Now, be honest and identify yourself in the 6 styles, and do you flit between them depending on how you play, and who you play with?
Useful focus techniques to utilise:
1 - Play your game not there's, don't get dragged into Negative thoughts
2 - Agree don't get into arguments or politics of others while in your round
3 - Play 3 holes at a time - Focus on trying to get under your handicap in each set of 3 holes - A mini game against the course.
3 - Refer to your score card and study the hole distance and features, you can become complaisant playing the same course so go into auto pilot and make the same mistakes week in week out.
4 - Ready Golf and play when you are ready
5 - Walk down the opposite site of the fairway and have your own space when you need
6 - Have a Trigger to start your swing process (Glove on, Club in hand, Stand behind ball and 3 deep breaths. - Whatever you choose as your trigger this is your time to switch on and focus on nothing else other than the shot you are about to take.

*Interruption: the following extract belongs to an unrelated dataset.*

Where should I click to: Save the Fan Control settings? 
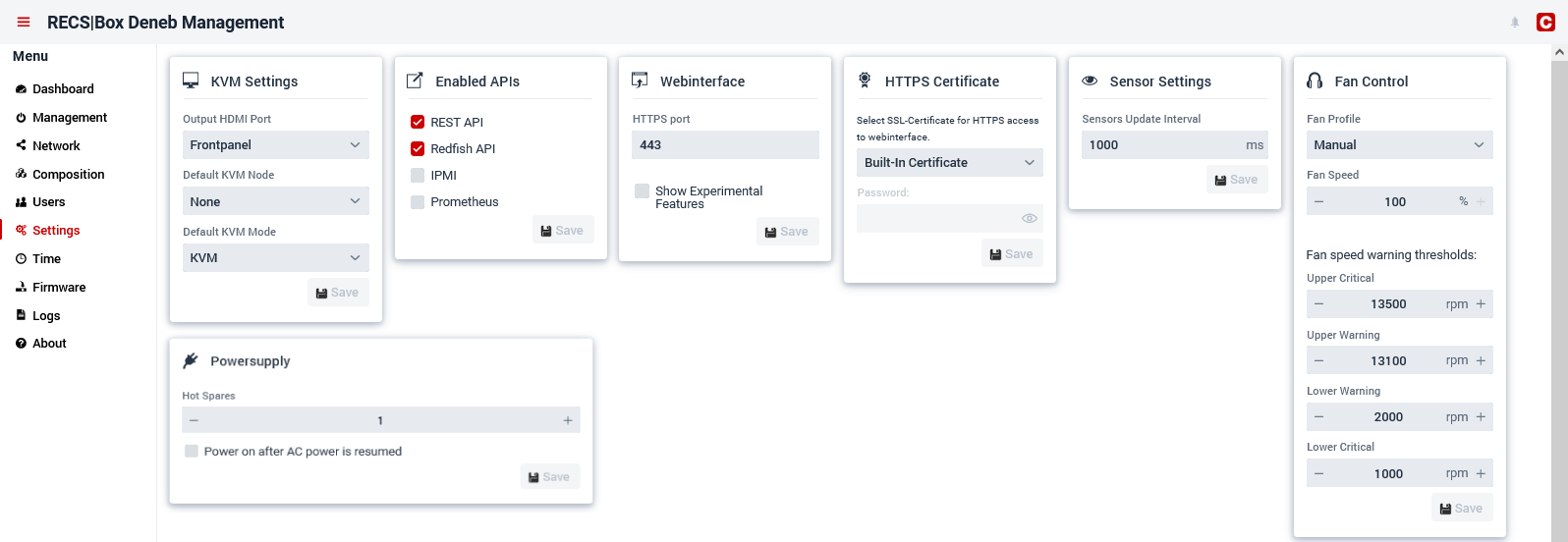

Golf can be a very frustrating game.
We challenge ourselves, it is you against the course, we cannot control what anyone else does so don't even try.
Missed putts
A slice or a hook can cost us shots.
We can never get them back, they are gone.

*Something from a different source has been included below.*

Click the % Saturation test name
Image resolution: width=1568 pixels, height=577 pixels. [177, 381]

Calm, deep breaths, pause and go back into a positive mindset.
Make your next shot your best shot.
Don't let others around you getting angry and frustrated affect your game.

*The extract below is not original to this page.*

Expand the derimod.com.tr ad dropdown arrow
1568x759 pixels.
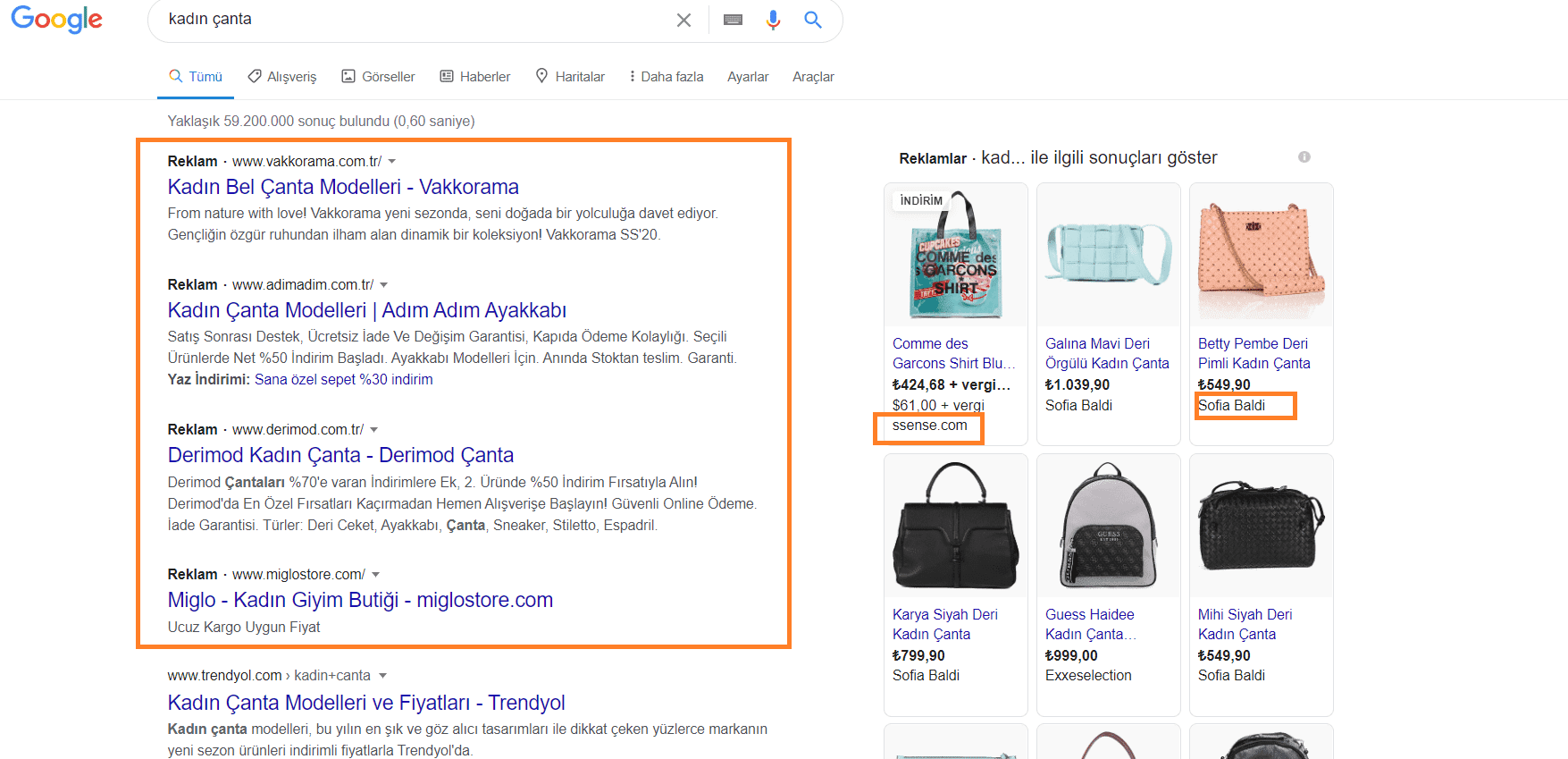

**Secret share - Julia was this in the pursuit of perfection in the early days, has mellowed (slightly). But still tries to seek as close to perfection as possible.
Its good to talk, but knowing when and where is key.
Take time to engage in conversation on the long walks down the fairway.
Stay switched on - you can learn a lot about the course and how to play your next shot as you approach your ball.
You don't need to finish your conversation, you can stop and pick it up again on the next hole.
We are all different. Some people play golf to be sociable, some are playing to make a career of it.
Due to the diversity of ages and abilities in some competitions or team events you may be drawn with someone who approaches the game in a completely different way to you.
This can be a hard 3 - 4 hours, also different dynamics if a caddy is used.
Be polite, respect other peoples style and use your own coping mechanism for the round.
Talks and moves when you’re playing, but wants full attention when they are playing.
This again can be gamesmanship, but mainly is a social trait that the person playing is wanting to be sociable.
They are happy to be out on the course and having a good time. They forget its a competition or that you want to concentrate on your turn.
They automatically switch on and focus for their shot but their taking and movements have distracted you and disrupted your routines as you don't want to offend them.
Deep breaths and pause, refocus before going into your swing process.
Some people really do not know they are doing this as they are just so focused on what they do, rather than anything you are doing.
Others, absolutely do and use this as a gamesmanship tactic
Politely request them to stop, move their bag, or ask them to get whatever it is they need out before they get to the green.
Alternatively, if you start doing it, they will probably comment and ask you to stop.
Where possible be ready to play
Over the last 5 years rules of golf have changed to speed up the average round.
Unless Matchplay where playing in turn is a requirement be ready.
Mark your card while others are Teeing off
Play while others are raking a bunker
Play up onto the Green even if closer
Let faster groups through if you have lost a hole but focus on moving forward and keeping up with the people in front, don't feel pressured by the ones behind.
Dont rush your game to make up for a slower person in your group - play your game, but try and spped your playing partners up.